Figure 10. Relevance of GnRHR expression level for TEY phosphorylation unattributable nuclear localization of ERK2-GFP.

For panels A and B, HeLa cells transfected with ERK siRNAs were transduced with Ad ERK2-GFP (WT) and with Ad mGnRHR at varied titre (0, 0.03, 0.06, 0.125, 0.25 or 0.5 pfu/nl) in order to vary GnRHR number. They were then stimulated for the indicated period before being fixed and stained for ppERK2-GFP and DAPI. Imaging and analysis of single cells was carried out as described in Methods. The plots show cell population averaged ppERK2-GFP levels for cells stimulated with 100 nM GnRH plotted against time (A), or for cells stimulated 15 min with 0 (Ctrl.) or 100 nM GnRH, plotted against Ad mGnRHR titre (B).
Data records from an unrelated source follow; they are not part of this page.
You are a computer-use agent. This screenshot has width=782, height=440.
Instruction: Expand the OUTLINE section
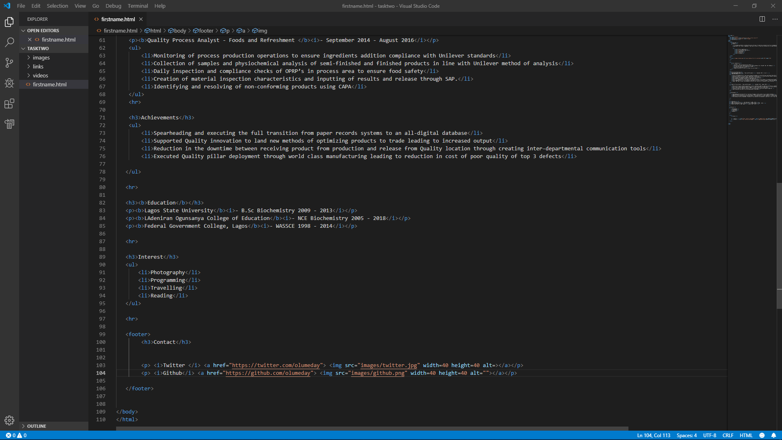click(x=37, y=426)

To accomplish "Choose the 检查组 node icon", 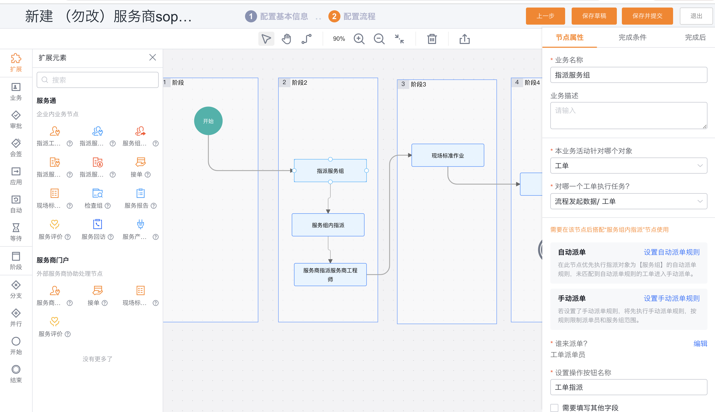I will (x=98, y=193).
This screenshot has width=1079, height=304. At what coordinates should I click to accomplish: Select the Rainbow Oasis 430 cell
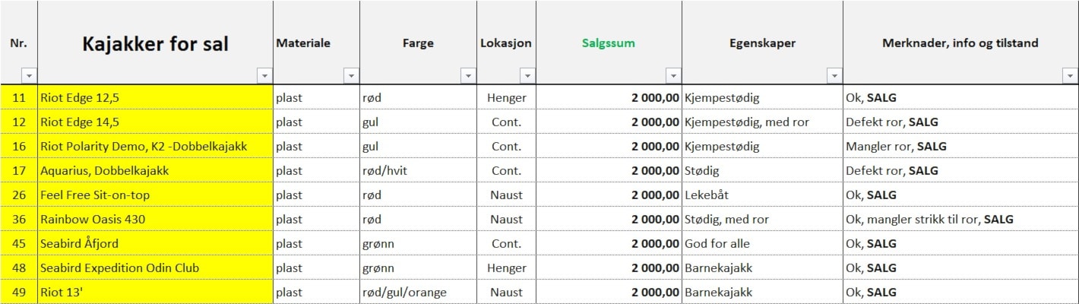pyautogui.click(x=155, y=219)
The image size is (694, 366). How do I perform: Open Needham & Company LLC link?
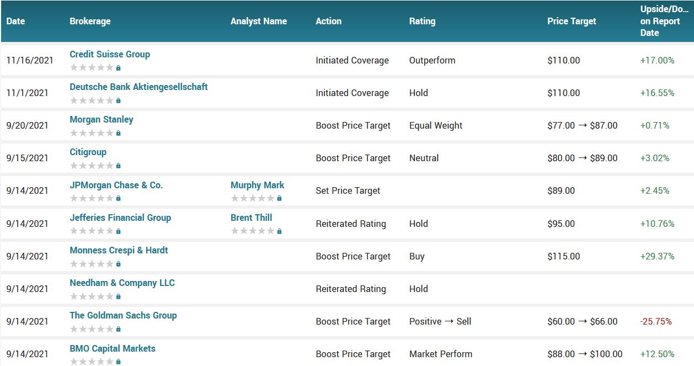point(122,283)
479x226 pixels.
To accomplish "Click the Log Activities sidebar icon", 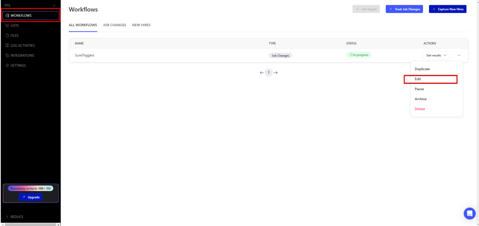I will point(7,45).
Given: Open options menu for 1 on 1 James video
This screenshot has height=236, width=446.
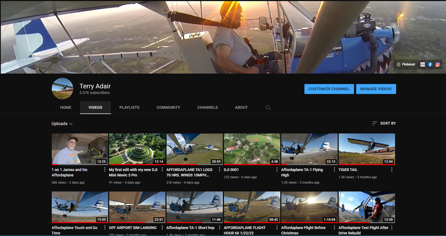Looking at the screenshot, I should (105, 170).
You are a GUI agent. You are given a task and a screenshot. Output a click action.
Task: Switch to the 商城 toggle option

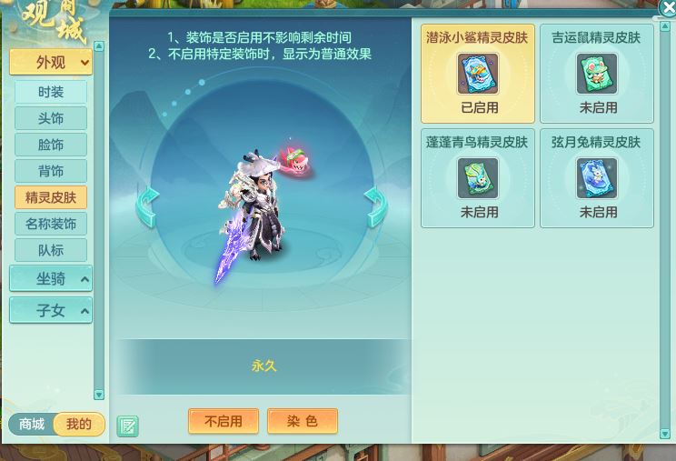[32, 424]
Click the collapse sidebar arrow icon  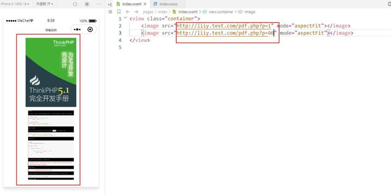click(110, 4)
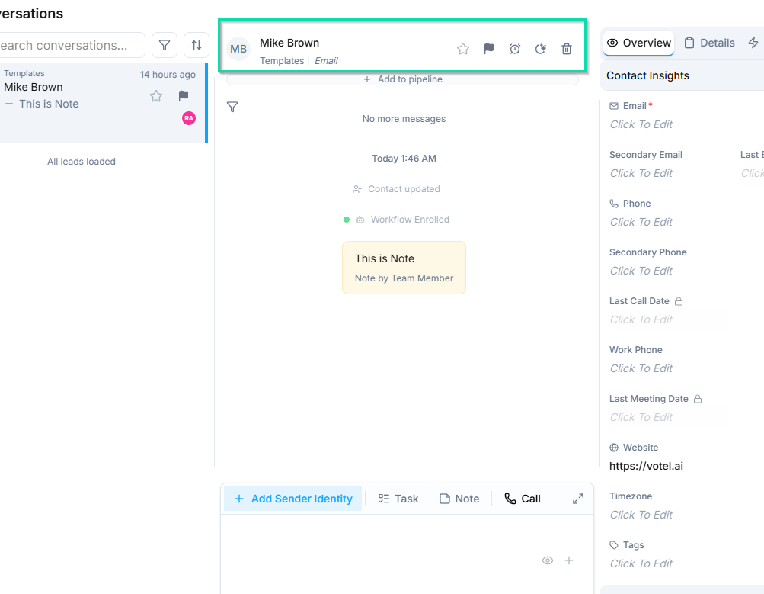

These data are from a single experiment with duplicate wells, and are representative of those from 2 similar experiments. Panel C show ERK2-GFP N:C ratios calculated for data from the same experiment, binned according to ppERK2-GFP levels (80 AFU per bin, accepting a minimum of 50 cells per bin in each experiment). Data are shown for cells transduced with 0.25 pfu/nl Ad mGnRHR and stimulated for 0 (Ctrl.), 15 or 30 min with 100 nM GnRH. Panel D shows ppERK2-GFP values (AFU) and ERK2-GFP N:C ratios calculated for cells within a single ppERK2-GFP bin (120–160 AFU), plotted against Ad mGnRHR titre. ANOVAs of the ppERK2-GFP data in panels B and C both revealed Ad mGnRHR titre as a significant variable with significant elevation (P<0.01 compared to control without Ad mGnRHR) at all titres.